Римляне и греки умели очеловечить все, что их окружало. Всему вокруг они придавали лицо и человеческий голос. Человек говорил, а в ответ ему мелодично журчал ручей.

Но когда римские легионы перешли Рейн, они обнаружили обширную непроницаемую жизнь, у которой не было голоса. Они столкнулись с безликой тишиной Черного Леса. Этот громадный, безбрежный лес не отзывался на имя. Тишина его была глухой и суровой, она подавляла. И солдаты дрогнули — дрогнули перед деревьями, безликими и безголосыми. Отважные воины отступили под натиском огромного неодушевленного войска, темного и загадочного, с неукротимой враждебностью наставившего на них свои гигантские пики. Коллективная мощь черных деревьев превзошла коллективную мощь самого Рима.

Нет ничего удивительного, что римские воины были так напуганы. Неудивительно, что они задрожали от страха, когда, зайдя в глубину леса, обнаружили висящие на деревьях кости, черепа, щиты и шлемы своих погибших товарищей. Деревья тихо сжевали и проглотили их, даже не поперхнувшись, и аккуратно выплюнули белые кости наружу. Белые кости разумных римлян — и неразумные, дикие, неукротимые деревья. В венах истинного германца до сих пор течет хоть капля древесного сока: под всем наслоением интеллектуализма в нем таится некая исконная дикость, как дикость дерева, беспомощная и в то же время непреодолимо могучая. В нем душа дерева, и боги его не походят на людей. Инстинктивно его по-прежнему тянет, когда он в чащобе леса, прибивать к святому дереву черепа и щиты. Древо жизни и смерти. Древо добра и зла. Древо рассудочных абстракций и необъятной, безрассудочной жизни. Древо чего угодно, кроме духа, духовности.

Но после пропекающей до костей Сицилии и после шумной толпы людей, козыряющих своими яркими личностями, так хорошо оказаться среди глубочайшего безразличия безликих деревьев. Их древней органике непонятно и неинтересно, зачем мы стремимся к тому, что по сути своей является суетой сует. У них нет лица, нет разума и желудка — у них есть одни лишь похотливые корни, глубоко уходящие в землю, и раскидистые, гибкие кроны, живущие в небесах, да еще первозданная индивидуальность. Еще не поздно всю нашу так называемую духовность возложить на их жертвенный алтарь. Пригвоздить к их ветвям наши черепа. У них же нет ни черепов, ни мозгов, ни лиц, и они не могут закатывать глаза, изображая, как они нас любят. Без всего этого вполне обходится их долгая жизнь. И нас они тоже переживут.

В среднем такое огромное дерево живет не менее ста лет. Так сказал мне местный барон.

────────────────

Указания |
**A)** Дословно повторите фрагмент отрывка о Черном Лесе, который начинается со слов «Но после пропекающей» и заканчивается словами «они тоже переживут.».
**B)** Изложите суть отрывка о Черном Лесе в двух предложениях.
**C)** Сколько в среднем живет такое огромное дерево, если верить местному барону из отрывка о Черном Лесе?

Строки данных |
────────────────

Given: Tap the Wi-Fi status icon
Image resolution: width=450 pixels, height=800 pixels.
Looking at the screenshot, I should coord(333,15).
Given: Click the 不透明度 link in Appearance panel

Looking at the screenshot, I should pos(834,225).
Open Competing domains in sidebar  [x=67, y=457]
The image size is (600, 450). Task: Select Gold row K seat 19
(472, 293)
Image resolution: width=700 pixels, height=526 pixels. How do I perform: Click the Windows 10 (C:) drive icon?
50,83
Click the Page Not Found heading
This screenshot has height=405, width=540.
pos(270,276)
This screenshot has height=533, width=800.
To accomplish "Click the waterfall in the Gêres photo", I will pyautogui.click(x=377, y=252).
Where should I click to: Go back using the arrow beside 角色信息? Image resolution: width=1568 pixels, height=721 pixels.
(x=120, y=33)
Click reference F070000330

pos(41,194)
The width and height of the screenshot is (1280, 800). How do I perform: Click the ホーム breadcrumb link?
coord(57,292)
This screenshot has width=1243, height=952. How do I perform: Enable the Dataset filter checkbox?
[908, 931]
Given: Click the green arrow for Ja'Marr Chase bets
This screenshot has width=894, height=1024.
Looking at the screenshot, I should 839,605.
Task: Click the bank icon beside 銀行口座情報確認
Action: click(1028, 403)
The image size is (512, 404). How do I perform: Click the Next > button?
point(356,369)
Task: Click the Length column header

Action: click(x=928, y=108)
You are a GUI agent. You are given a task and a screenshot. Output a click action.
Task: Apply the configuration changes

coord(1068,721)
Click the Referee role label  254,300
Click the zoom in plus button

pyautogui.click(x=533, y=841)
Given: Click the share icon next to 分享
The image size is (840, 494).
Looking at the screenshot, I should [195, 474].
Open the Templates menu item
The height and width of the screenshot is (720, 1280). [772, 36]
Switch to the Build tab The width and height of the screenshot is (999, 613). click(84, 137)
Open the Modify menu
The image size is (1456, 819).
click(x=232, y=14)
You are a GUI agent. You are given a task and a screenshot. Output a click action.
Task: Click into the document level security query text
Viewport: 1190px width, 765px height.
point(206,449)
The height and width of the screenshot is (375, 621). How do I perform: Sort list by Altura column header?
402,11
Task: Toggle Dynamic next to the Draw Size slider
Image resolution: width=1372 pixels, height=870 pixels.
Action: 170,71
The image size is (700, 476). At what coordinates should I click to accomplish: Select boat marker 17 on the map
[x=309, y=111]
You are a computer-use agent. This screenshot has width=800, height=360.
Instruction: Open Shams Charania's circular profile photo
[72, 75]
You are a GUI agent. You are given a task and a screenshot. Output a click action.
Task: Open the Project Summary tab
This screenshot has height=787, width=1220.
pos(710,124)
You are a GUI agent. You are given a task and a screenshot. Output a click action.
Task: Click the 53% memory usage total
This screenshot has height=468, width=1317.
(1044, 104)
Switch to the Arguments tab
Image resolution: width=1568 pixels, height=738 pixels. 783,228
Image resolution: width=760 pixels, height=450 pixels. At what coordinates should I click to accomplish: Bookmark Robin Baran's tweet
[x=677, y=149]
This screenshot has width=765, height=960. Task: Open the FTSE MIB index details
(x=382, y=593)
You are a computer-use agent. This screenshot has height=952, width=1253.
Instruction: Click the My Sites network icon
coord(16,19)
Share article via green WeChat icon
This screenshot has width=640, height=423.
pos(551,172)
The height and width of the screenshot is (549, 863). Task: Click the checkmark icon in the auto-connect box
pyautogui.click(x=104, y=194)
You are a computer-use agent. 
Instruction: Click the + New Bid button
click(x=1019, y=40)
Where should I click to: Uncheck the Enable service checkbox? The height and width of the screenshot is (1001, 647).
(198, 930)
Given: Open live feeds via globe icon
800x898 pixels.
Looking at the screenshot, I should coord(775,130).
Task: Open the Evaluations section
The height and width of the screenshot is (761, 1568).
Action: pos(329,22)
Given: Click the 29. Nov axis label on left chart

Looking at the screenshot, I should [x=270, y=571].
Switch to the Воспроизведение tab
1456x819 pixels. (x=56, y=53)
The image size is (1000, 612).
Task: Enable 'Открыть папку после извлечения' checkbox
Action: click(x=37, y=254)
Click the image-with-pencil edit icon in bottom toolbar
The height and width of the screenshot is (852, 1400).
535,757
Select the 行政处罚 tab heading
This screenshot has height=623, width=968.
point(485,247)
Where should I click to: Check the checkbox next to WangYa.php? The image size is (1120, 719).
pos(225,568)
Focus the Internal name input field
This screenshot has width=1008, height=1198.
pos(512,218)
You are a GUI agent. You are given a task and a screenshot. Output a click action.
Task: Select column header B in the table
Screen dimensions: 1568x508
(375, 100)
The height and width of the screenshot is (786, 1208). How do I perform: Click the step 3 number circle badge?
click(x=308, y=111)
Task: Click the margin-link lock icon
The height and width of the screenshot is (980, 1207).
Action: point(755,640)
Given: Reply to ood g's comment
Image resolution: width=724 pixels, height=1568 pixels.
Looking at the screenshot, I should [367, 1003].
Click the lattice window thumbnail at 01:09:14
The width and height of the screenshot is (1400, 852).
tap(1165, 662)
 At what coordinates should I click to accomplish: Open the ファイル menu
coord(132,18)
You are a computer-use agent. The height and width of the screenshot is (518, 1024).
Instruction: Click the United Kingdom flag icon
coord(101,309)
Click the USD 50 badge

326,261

────────────────

Ответы к упражнению |
**A)**
Но после пропекающей до костей Сицилии и после шумной толпы людей, козыряющих своими яркими личностями, так хорошо оказаться среди глубочайшего безразличия безликих деревьев. Их древней органике непонятно и неинтересно, зачем мы стремимся к тому, что по сути своей является суетой сует. У них нет лица, нет разума и желудка — у них есть одни лишь похотливые корни, глубоко уходящие в землю, и раскидистые, гибкие кроны, живущие в небесах, да еще первозданная индивидуальность. Еще не поздно всю нашу так называемую духовность возложить на их жертвенный алтарь. Пригвоздить к их ветвям наши черепа. У них же нет ни черепов, ни мозгов, ни лиц, и они не могут закатывать глаза, изображая, как они нас любят. Без всего этого вполне обходится их долгая жизнь. И нас они тоже переживут.

**B)** Римляне, привыкшие очеловечивать все вокруг, встретили за Рейном безликую и безголосую тишину Черного Леса и отступили перед ним, а в чаще нашли развешанные на деревьях кости, черепа, щиты и шлемы погибших товарищей. В германце, по словам текста, до сих пор таится дикость дерева, а после Сицилии и шумной толпы хорошо оказаться среди безразличных безликих деревьев, которые нас переживут.

**C)** Не менее ста лет.